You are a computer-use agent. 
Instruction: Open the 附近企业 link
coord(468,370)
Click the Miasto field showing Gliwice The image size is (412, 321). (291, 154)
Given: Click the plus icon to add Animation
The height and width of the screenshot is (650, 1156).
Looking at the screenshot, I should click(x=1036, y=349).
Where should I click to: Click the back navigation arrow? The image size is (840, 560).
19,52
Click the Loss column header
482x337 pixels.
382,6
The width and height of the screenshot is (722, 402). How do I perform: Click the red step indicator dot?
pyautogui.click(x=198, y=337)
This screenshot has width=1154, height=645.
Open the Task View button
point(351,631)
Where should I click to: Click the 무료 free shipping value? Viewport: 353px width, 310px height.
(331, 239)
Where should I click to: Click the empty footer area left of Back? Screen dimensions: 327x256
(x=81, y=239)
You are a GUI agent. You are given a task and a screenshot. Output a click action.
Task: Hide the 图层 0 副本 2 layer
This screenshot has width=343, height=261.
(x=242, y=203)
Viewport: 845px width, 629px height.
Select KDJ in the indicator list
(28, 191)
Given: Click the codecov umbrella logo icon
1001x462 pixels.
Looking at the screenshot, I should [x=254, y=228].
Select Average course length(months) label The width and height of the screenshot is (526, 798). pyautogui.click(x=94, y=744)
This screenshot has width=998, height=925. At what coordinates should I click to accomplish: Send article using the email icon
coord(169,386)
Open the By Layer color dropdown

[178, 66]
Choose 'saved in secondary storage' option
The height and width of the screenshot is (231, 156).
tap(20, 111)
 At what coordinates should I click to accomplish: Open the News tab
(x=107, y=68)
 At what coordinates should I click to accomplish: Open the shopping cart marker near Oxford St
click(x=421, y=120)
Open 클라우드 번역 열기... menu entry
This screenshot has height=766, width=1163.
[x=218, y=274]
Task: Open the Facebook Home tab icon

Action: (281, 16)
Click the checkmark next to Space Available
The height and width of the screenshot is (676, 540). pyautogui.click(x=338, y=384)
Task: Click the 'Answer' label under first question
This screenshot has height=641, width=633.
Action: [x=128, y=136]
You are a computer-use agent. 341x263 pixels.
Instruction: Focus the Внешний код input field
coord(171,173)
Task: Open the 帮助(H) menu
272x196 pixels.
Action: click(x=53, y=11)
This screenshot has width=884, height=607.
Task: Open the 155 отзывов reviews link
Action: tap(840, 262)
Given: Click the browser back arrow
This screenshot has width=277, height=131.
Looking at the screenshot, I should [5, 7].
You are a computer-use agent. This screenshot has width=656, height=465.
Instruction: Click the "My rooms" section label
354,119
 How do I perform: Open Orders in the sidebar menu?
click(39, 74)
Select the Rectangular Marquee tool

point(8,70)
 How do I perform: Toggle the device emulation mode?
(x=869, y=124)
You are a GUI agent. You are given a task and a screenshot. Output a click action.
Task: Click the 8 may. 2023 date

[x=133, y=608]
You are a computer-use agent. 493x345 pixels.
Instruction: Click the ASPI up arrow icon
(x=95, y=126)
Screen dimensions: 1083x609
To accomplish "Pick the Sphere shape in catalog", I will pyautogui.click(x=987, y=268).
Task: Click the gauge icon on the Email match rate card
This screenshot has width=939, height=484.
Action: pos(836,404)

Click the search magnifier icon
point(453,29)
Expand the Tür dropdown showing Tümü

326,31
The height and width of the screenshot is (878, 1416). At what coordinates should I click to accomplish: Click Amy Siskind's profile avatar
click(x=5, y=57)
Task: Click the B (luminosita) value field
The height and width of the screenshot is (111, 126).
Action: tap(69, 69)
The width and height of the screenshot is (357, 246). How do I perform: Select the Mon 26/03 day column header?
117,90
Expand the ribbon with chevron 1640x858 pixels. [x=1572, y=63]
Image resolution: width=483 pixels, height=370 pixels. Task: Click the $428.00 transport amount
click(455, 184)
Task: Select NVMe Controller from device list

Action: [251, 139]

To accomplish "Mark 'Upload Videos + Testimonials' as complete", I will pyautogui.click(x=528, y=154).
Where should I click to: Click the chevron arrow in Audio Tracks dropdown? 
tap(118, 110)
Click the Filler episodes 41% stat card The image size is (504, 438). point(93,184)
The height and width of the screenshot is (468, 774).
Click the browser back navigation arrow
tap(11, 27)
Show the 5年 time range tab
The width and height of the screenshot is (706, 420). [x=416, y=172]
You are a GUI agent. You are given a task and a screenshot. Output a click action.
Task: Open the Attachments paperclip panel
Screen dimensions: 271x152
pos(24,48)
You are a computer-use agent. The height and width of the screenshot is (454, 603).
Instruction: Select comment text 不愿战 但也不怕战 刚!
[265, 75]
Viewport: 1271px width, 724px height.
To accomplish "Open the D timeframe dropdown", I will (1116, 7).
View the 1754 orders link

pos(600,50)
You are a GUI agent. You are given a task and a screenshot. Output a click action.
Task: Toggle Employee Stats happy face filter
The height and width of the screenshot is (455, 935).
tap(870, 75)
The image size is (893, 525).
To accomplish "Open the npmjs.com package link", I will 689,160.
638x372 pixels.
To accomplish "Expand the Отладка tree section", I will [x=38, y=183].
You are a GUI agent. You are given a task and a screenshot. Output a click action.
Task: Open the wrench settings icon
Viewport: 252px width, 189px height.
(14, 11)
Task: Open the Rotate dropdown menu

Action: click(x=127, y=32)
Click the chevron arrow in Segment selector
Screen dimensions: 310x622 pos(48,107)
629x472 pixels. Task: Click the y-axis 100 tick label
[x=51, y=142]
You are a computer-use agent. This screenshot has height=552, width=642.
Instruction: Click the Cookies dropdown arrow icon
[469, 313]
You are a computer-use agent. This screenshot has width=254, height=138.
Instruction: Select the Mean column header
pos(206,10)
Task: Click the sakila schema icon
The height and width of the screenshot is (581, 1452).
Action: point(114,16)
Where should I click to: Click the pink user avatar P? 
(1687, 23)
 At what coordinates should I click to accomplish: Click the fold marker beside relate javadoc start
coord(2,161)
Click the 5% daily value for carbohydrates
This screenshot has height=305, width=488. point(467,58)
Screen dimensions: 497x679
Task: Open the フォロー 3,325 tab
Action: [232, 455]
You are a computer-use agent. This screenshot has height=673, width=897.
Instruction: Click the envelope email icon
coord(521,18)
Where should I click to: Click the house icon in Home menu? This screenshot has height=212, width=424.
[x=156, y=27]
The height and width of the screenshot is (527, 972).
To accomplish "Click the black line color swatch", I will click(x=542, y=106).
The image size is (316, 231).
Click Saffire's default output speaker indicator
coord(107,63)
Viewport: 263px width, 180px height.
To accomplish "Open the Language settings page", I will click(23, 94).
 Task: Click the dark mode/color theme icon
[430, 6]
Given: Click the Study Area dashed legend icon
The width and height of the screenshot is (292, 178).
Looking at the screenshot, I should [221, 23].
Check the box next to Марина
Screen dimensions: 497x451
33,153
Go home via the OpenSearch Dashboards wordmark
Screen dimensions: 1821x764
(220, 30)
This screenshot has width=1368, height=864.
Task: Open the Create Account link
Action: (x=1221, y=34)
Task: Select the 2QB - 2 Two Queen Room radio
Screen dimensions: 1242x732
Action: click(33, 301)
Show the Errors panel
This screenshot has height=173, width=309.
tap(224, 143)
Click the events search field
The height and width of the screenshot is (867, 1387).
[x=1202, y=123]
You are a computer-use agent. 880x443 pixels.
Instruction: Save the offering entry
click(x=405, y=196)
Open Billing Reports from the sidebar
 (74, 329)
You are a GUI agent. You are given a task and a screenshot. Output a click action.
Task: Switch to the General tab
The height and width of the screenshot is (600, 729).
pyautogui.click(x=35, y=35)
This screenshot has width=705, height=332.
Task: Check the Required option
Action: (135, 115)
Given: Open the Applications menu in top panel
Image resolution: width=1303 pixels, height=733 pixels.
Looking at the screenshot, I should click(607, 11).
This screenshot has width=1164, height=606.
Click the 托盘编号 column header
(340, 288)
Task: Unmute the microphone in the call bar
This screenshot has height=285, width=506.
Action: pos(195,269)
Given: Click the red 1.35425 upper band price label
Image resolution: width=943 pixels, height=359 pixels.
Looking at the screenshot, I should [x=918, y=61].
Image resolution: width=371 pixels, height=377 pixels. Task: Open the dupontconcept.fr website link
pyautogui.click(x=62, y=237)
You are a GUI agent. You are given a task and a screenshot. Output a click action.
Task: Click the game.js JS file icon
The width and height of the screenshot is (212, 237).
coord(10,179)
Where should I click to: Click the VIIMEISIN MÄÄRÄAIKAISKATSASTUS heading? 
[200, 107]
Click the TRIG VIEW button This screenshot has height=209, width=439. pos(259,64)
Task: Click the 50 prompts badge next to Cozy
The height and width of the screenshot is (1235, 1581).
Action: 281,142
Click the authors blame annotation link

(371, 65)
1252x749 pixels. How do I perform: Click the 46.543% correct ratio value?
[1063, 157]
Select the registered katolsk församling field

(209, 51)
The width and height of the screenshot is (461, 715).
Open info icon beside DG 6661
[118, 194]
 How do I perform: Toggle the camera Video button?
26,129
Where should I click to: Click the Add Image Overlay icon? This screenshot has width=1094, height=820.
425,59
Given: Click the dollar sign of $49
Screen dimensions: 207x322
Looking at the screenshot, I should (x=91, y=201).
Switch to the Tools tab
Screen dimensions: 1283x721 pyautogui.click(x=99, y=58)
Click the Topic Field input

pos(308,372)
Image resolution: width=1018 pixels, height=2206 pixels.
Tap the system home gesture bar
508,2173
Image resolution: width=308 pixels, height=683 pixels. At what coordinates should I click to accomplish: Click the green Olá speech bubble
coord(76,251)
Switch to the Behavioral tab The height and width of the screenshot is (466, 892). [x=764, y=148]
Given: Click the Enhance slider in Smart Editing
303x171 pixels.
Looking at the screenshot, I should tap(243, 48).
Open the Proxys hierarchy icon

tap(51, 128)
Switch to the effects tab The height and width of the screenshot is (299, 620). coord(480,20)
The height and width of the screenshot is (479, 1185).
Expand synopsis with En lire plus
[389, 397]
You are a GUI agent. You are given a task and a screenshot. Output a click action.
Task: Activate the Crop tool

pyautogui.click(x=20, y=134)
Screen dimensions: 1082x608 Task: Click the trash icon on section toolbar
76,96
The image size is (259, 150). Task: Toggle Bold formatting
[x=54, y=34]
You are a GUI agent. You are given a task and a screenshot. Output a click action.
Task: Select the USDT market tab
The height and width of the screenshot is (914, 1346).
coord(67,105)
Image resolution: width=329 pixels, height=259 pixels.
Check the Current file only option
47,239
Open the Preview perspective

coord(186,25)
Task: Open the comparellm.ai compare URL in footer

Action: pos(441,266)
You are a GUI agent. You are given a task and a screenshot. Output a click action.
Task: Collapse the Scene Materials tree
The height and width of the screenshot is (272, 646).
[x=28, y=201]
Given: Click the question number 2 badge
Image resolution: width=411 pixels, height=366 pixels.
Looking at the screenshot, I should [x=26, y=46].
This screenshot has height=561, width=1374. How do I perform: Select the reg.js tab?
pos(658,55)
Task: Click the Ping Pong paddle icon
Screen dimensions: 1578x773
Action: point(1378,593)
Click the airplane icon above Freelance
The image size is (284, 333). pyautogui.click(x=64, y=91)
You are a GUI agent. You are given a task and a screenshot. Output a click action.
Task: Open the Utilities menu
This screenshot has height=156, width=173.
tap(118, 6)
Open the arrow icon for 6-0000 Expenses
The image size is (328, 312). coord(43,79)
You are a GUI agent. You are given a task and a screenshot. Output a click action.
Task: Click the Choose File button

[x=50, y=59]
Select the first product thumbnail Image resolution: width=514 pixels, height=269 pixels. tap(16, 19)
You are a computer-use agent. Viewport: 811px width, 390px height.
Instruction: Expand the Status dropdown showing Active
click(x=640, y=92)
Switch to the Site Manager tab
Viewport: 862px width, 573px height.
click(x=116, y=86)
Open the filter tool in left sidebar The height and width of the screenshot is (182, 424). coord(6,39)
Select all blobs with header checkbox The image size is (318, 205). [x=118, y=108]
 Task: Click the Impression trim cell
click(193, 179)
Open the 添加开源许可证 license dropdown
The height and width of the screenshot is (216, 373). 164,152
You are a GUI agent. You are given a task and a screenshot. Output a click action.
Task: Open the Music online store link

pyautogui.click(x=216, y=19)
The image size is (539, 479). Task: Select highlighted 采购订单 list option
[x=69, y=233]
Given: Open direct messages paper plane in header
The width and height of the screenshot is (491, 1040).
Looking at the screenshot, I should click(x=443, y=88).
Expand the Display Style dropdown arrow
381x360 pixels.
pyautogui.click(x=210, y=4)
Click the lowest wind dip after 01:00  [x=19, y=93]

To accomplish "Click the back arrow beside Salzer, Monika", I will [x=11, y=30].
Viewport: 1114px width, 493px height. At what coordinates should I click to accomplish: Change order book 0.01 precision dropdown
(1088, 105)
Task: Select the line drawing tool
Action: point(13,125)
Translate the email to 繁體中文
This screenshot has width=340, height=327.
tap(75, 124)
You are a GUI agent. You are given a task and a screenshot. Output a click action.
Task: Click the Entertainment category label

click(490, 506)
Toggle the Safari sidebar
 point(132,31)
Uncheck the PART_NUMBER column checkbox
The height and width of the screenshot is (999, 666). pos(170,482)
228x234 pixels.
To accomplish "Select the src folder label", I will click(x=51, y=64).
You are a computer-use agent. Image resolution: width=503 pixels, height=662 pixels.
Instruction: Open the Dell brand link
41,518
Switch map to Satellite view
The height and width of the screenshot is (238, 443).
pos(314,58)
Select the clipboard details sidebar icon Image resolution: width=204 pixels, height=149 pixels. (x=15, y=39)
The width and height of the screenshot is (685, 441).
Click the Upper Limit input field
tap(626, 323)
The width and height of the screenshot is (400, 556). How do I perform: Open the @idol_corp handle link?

────────────────────────────────────────

When you reach the line containing "Go home via" in the data above, start copying exactly, and stop after the line containing "Task: Select the 2QB - 2 Two Queen Room radio".

Go home via the OpenSearch Dashboards wordmark
Screen dimensions: 1821x764
(220, 30)
This screenshot has width=1368, height=864.
Task: Open the Create Account link
Action: (x=1221, y=34)
Task: Select the 2QB - 2 Two Queen Room radio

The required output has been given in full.